Entries from a dataset:

★ ★ ★ ★ ★

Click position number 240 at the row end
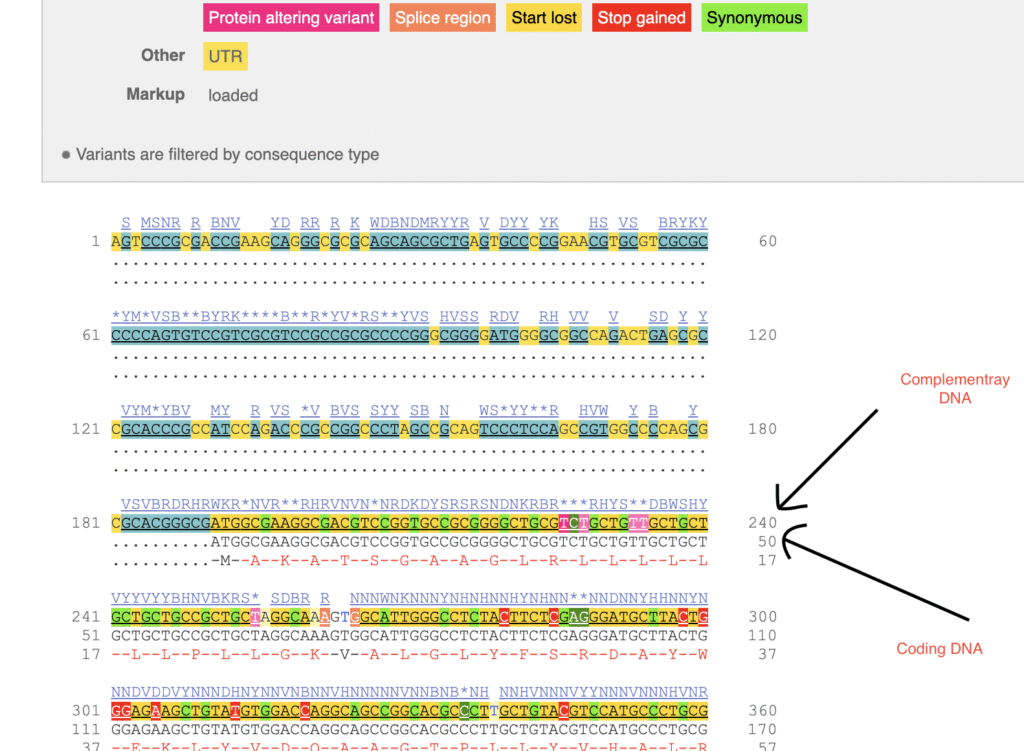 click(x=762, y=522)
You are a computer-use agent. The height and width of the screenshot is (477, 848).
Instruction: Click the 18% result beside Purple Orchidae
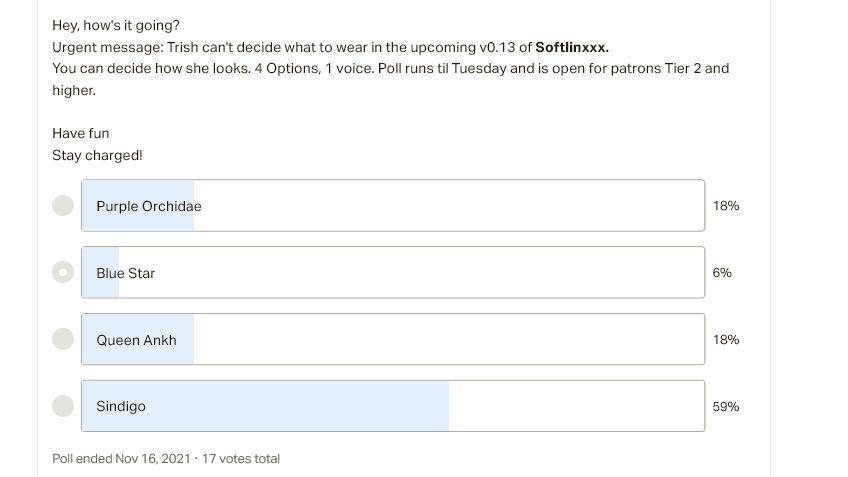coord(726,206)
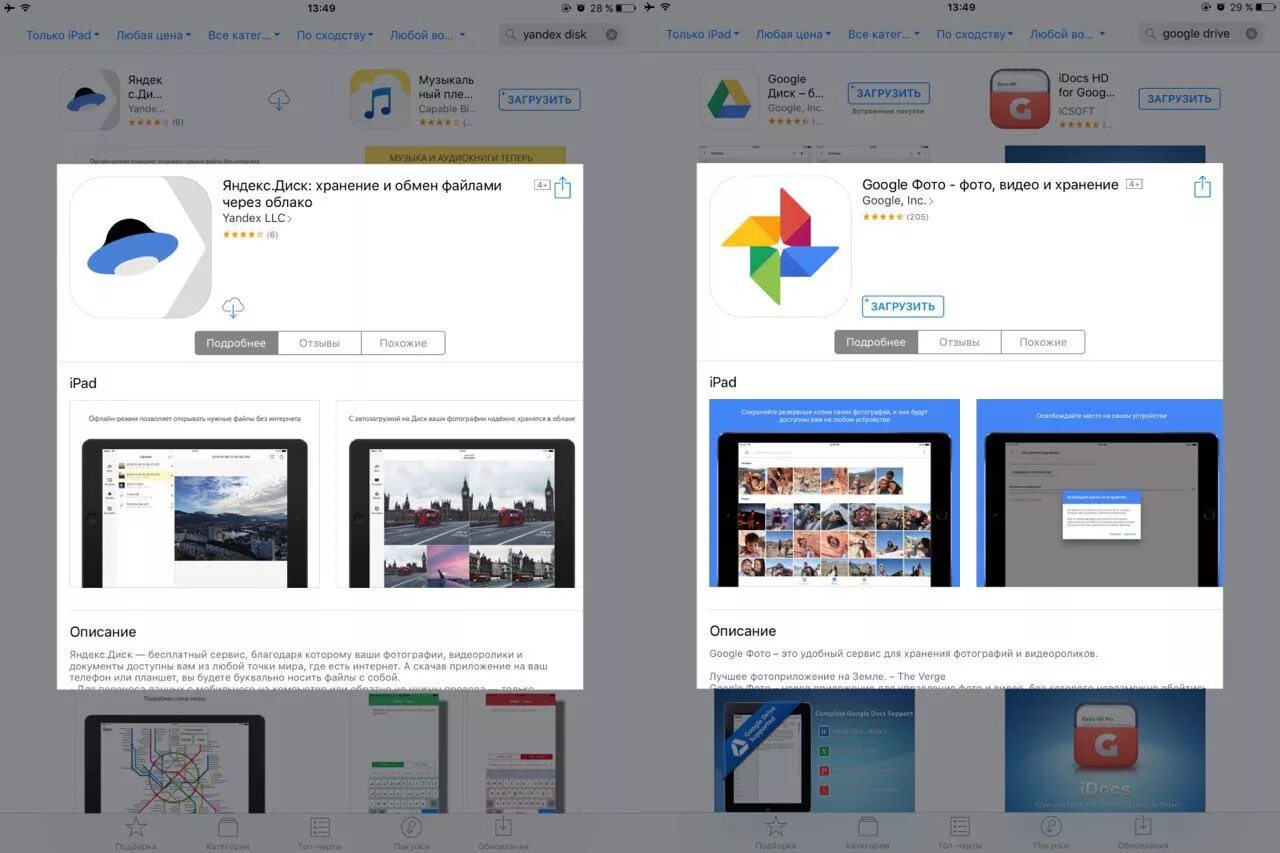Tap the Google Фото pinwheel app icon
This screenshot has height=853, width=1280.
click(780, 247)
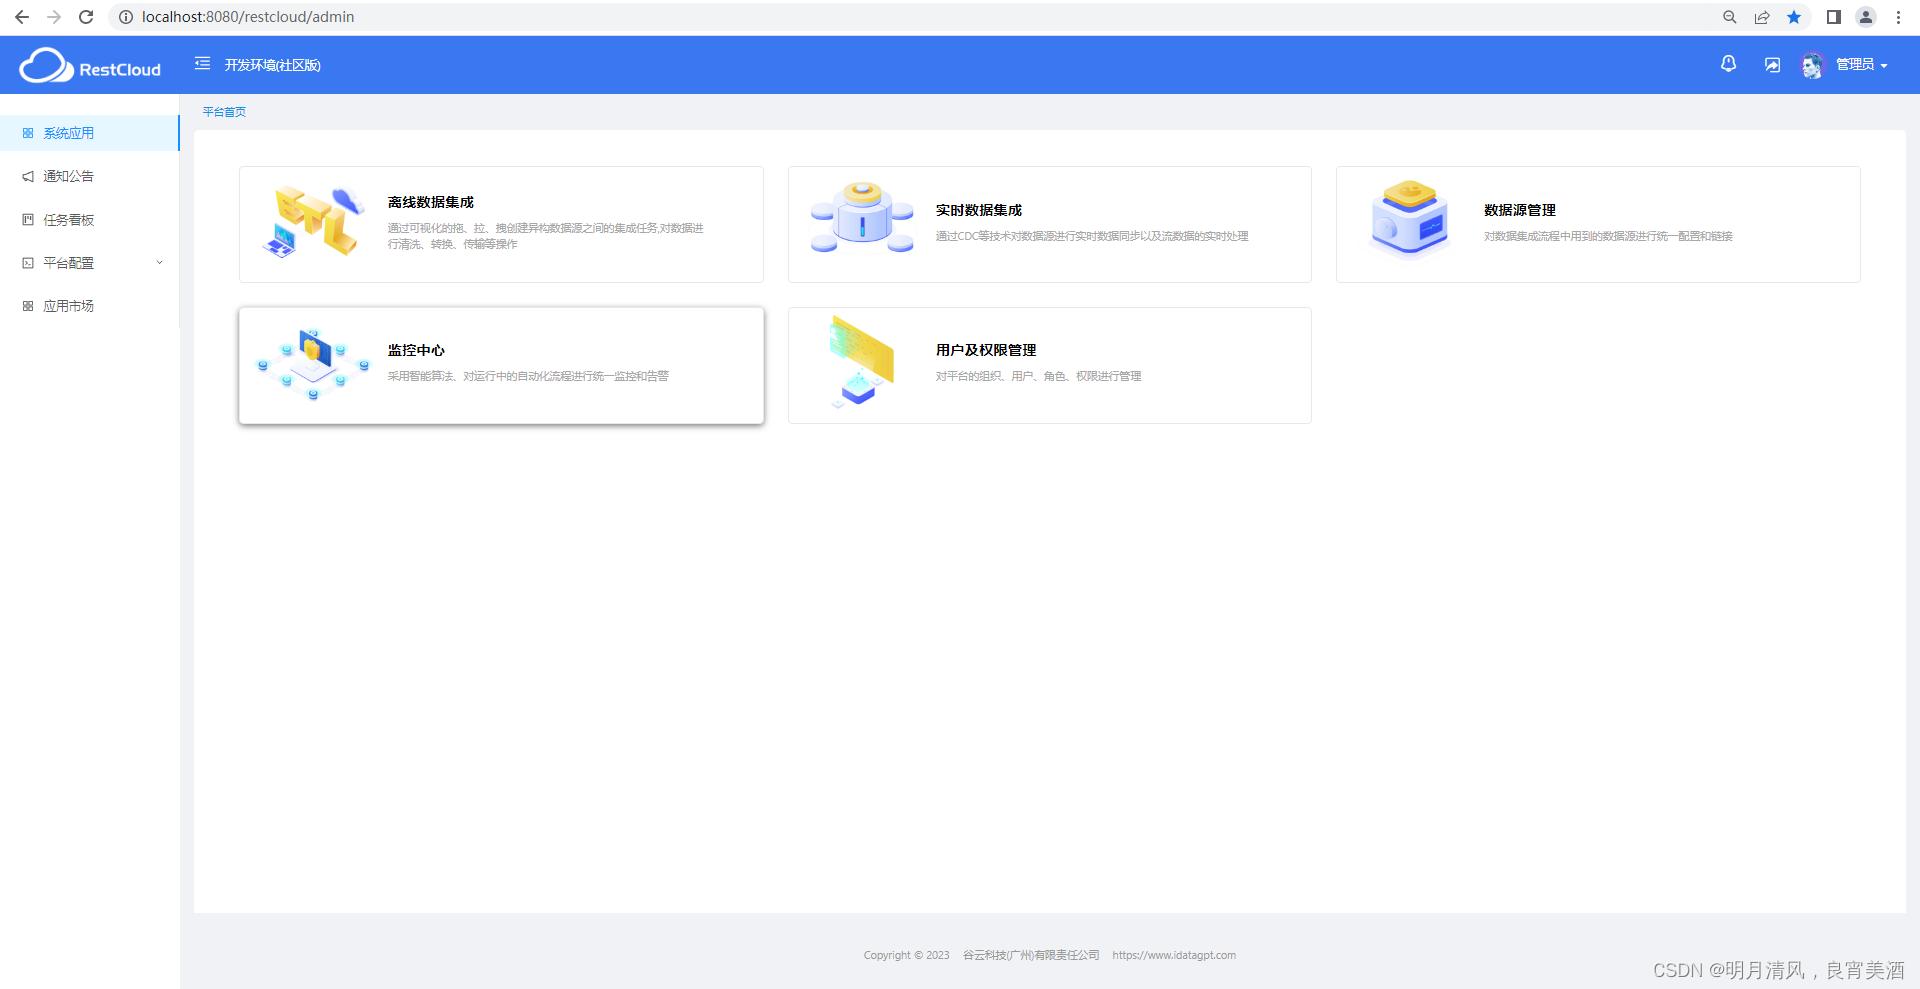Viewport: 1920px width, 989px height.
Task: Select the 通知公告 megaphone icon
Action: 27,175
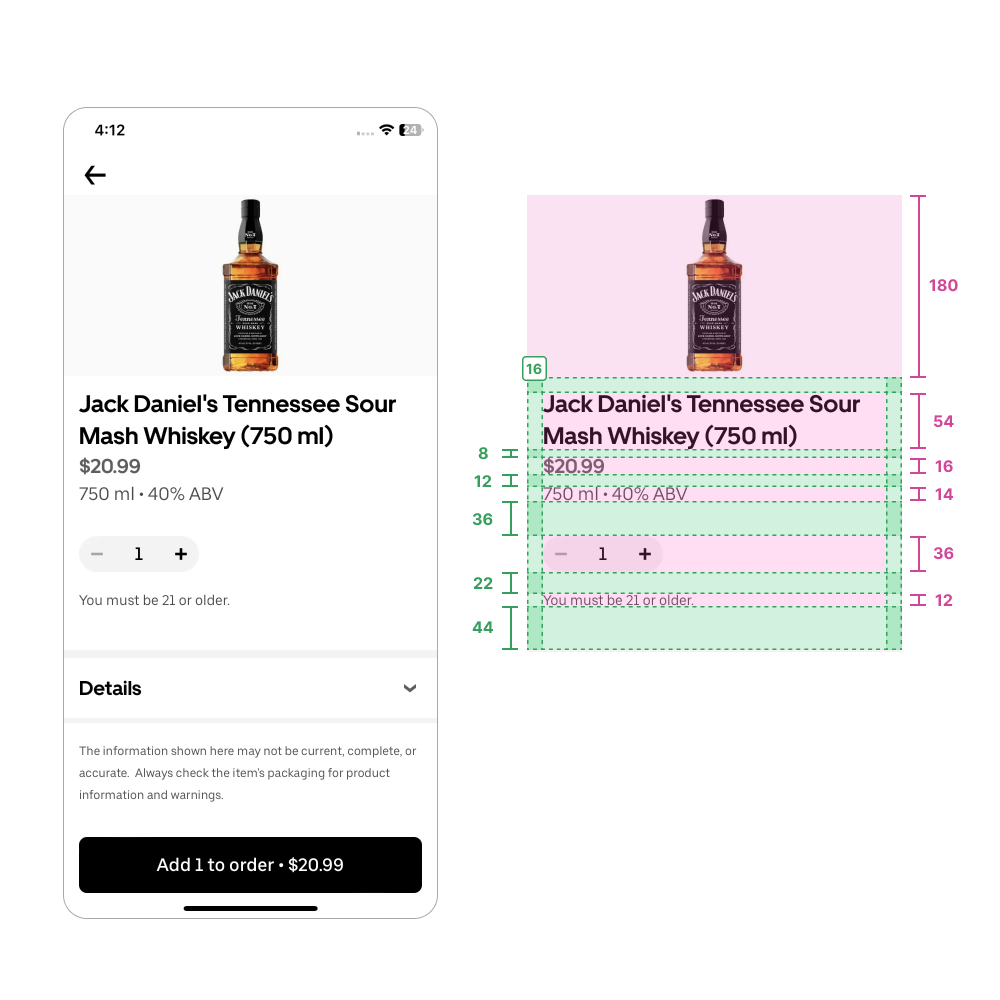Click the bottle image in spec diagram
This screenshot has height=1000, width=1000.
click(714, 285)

★ ★ ★ ★ ★

What you will do — Repeat all of the items above, substituting "Purple Orchid" for "Purple Orchidae" and changing nothing else. Leave the pictures out.

Answer for the task —
Click position number 240 at the row end
 click(x=762, y=522)
You are a computer-use agent. The height and width of the screenshot is (477, 848).
Instruction: Click the 18% result beside Purple Orchid
coord(726,206)
Tap the Google Фото pinwheel app icon
This screenshot has height=853, width=1280.
click(780, 247)
Viewport: 1920px width, 989px height.
Task: Select the 通知公告 megaphone icon
Action: 27,175
Click the bottle image in spec diagram
This screenshot has height=1000, width=1000.
click(714, 285)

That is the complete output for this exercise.